India’s notorious dependence on imported military hardware and the near moribund state of large parts of its public sector defence industry represent a full-blown crisis crying for a solution. India is the world’s largest arms importer and, with at least two decades of not replacing or upgrading obsolescent equipment through either purchases or indigenous manufacture, is on course now to spend around $30 billion in the next few years, and $200 billion in the medium term. For some years now, from the Atal Bihari Vajpayee-led National Democratic Alliance government in 2001 onwards, the government has been veering towards increased foreign direct investment (FDI) in defence manufacturing as a solution to the defence crisis.

The present Bharatiya Janata Party government, despite its rallying ‘Make in India’ cry, has further >increased the FDI limit in defence , with 49 per cent now permitted under the automatic route, 75 per cent where technology transfer is involved, and up to 100 per cent in cases involving significant new technology. While some Indian companies are wary of the entry of foreign players, most favour opening up the sector with an eye to the potentially lucrative business opportunities they see opening up.

For and against FDI

The arguments in favour of FDI in defence are familiar. First, public sector companies in defence, Research and Development and allied industries have consistently failed to meet the requirements of the armed forces, especially given the global revolution in military technology. Second, the superior management culture of the private sector will ensure better adherence to budgets and timelines. Third, the country is compelled into repeated imports without any technology transfer (despite contractual obligations) because the military is always urgently in need of the technology.

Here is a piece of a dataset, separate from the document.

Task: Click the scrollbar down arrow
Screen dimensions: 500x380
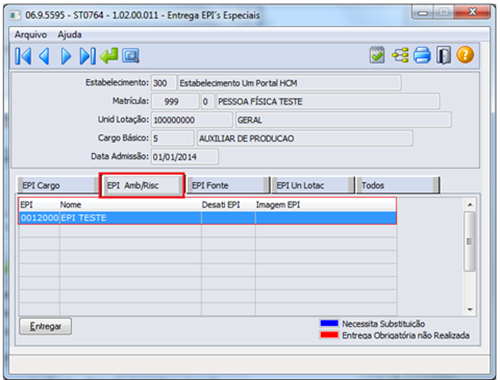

Therefore, the argument goes, encouraging foreign companies to invest in Indian defence and set up industries here will mean that money will be spent within the country, generating jobs and bringing in new know-how, with the possibility of exports.

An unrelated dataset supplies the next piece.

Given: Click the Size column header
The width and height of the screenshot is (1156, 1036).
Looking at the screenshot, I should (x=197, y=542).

All the liberalised provisions since 2001 have led to a meagre inflow of only $4.8 billion, in an overall FDI inflow of around $334 billion.

In my opinion, none of these arguments address the specific and unique needs of the defence sector in India. Whatever else these measures might achieve, they will not help accomplish what must surely be the main goal, namely to build self-reliance in advanced military technology and reduce India’s debilitating dependence on foreign suppliers in the area of national security.

The FDI inflow itself tells a tale. All the liberalised provisions since 2001 have led to a meagre inflow of only $4.8 billion, in an overall FDI inflow of around $334 billion. It may be argued that it is too early to judge, but there are actually good reasons why defence companies do not and will not find FDI in another country attractive, and why there are few such examples across the world.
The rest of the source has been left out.